TARGET CHANGES AHEAD OF RESULTS: Later in the week, Jefferies raised the firm’s price target on Tesla to $350 from $300 but kept a Hold rating on the shares ahead of Q1 results due on April 22. Q1 results “will show further widening of the gap between vision and execution” and ambitions to offer Robotaxi service across 25%-50% of potential U.S. markets by year-end “look beyond reach,” the firm tells investors. Barring a convincing announcement on robotaxi roll-out, the report “may fuel concern about funding and raise the logic of an eventual merger with SpaceX,” but Tesla “continues to deliver vision while facing slow moving competitors,” adds Jefferies, which cites higher mid-term growth for the firm’s higher price target.
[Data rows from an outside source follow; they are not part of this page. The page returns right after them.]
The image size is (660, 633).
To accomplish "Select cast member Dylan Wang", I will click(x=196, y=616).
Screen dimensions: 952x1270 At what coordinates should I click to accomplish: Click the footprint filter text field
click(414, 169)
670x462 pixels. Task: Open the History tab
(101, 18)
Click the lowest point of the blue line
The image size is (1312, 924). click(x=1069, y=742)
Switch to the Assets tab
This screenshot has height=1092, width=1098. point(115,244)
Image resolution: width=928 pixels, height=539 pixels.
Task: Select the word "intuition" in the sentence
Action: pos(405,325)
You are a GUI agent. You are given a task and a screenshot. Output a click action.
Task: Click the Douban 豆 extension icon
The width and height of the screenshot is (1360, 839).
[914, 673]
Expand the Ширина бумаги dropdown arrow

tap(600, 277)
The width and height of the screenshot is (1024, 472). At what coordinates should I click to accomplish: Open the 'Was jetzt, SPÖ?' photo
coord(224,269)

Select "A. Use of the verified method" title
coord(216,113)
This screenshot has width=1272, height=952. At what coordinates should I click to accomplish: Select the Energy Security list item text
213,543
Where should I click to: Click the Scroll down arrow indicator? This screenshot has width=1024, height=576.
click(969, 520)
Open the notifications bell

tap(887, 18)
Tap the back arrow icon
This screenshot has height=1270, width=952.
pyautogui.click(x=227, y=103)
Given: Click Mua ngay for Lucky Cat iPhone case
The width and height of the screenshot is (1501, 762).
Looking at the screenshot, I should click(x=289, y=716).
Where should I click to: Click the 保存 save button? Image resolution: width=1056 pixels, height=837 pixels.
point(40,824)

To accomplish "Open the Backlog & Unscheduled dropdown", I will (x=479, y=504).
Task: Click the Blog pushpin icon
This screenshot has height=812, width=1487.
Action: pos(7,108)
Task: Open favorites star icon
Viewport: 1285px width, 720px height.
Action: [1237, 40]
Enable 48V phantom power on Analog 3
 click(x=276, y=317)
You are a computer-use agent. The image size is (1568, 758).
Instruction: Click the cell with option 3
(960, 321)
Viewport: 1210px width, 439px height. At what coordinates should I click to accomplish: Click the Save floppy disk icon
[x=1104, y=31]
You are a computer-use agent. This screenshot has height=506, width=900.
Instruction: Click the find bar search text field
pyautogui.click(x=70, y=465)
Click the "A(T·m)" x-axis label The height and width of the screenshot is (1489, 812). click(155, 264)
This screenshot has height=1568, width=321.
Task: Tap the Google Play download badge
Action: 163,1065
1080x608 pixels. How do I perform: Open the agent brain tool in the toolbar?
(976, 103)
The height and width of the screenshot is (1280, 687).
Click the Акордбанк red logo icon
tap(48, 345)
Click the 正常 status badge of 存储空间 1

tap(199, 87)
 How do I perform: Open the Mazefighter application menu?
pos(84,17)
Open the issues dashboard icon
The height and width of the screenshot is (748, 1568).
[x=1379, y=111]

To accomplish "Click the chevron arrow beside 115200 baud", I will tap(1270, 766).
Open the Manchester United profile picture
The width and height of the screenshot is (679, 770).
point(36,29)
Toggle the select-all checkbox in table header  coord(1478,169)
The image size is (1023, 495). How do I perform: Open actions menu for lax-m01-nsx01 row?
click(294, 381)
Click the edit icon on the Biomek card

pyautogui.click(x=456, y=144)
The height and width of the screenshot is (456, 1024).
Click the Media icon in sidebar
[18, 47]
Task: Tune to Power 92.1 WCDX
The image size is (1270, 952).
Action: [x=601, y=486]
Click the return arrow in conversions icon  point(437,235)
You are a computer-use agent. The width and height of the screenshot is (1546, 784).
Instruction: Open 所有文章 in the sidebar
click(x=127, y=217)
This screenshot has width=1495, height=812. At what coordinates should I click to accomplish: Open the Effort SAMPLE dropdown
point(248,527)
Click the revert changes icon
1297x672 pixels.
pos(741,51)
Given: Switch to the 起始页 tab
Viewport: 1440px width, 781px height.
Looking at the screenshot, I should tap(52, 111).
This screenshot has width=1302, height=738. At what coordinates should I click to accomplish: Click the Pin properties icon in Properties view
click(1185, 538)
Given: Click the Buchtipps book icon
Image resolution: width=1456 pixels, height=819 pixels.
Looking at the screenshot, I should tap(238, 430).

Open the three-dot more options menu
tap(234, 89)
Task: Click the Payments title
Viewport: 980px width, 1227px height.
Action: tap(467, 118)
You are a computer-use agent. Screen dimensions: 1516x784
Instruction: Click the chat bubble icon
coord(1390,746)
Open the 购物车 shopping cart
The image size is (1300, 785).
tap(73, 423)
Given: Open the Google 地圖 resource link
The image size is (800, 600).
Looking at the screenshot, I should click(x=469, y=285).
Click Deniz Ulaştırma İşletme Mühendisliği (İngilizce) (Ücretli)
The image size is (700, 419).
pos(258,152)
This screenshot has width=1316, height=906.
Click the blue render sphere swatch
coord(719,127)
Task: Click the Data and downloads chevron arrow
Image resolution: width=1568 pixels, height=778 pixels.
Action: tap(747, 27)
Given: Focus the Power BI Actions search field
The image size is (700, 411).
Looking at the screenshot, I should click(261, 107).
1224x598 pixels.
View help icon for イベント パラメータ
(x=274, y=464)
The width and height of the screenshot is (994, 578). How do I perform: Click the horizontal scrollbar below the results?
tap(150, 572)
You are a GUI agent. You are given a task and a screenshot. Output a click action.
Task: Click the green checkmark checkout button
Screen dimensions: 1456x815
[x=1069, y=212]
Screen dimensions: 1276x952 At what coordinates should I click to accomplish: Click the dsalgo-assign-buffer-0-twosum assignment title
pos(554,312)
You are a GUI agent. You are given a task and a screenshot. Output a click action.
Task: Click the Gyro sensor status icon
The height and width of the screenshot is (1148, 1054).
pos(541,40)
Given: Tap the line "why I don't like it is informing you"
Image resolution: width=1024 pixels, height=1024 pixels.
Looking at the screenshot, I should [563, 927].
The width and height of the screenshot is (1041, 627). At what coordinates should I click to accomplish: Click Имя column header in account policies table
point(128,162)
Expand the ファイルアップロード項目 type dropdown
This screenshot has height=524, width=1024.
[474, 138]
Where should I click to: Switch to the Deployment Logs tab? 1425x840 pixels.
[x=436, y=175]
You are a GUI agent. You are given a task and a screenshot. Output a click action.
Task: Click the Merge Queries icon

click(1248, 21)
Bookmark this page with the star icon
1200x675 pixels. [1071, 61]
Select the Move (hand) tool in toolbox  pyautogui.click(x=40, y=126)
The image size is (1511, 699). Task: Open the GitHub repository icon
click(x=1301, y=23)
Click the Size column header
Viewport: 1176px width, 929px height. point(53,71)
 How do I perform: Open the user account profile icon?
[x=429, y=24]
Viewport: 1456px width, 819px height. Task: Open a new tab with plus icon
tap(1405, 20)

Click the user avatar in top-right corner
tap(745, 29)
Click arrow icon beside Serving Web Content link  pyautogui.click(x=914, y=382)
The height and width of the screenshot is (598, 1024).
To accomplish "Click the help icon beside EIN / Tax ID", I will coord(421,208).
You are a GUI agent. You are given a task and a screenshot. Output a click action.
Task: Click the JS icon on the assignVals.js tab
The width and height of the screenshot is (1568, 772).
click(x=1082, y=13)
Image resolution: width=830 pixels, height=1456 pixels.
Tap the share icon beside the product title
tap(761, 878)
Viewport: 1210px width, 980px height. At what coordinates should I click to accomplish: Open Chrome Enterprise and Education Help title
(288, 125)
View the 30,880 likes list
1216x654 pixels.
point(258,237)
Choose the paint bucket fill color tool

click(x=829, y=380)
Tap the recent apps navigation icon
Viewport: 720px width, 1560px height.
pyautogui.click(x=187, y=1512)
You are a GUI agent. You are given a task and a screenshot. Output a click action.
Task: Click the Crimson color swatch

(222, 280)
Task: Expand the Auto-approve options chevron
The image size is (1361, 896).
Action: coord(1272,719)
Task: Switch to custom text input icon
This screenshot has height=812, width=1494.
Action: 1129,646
Meanwhile, TD Cowen lowered the firm’s price target on Tesla to $490 from $519, keeping a Buy rating on the shares. The firm believes automakers look better positioned than suppliers to offer investors outlook “reassurances and retaining guidance credibility.” TD sees low guide-down risk. For Tesla, the firm says the company’s Q1 delivery miss and a “seemingly quiet quarter” for Robotaxis has “dampened sentiment” into Q1. TD sees a slightly positive setup for the stock into the earnings print.

EXPORTS: China is considering restricting exports of advanced solar panel manufacturing equipment to the U.S., which could disrupt American clean energy investments and slow efforts to expand domestic solar production, Reuters reports. Given China’s dominant role in the supply chain, such a move may also impact major U.S. tech and energy initiatives tied to rising power demand from AI. Publicly traded companies in the space include Array Technologies (ARRY), Canadian Solar (CSIQ), Emeren (SOL), Enphase Energy (ENPH), FTC Solar (FTCI), First Solar (FSLR), JinkoSolar (JKS), Maxeon Solar (MAXN), Shoals Technologies (SHLS), SolarEdge (SEDG), SunPower (SPWR) and Sunrun (RUN).

SELL SOLAREDGE: On April 14, Goldman Sachs downgraded SolarEdge (SEDG) to Sell from Neutral with a price target of $31, down from $36, as part of a broader research note previewing Q1 results in Solar. The firm is citing elevated expectations and challenging valuation for SolarEdge, especially when considering margin gains tied mostly to 45X credits. The stock’s recent rally also suggests expectations for potential upside from a material improvement in European demand, stemming from rising energy prices following the outbreak of war in Iran, appear to be creating a higher bar of expectations, Goldman added.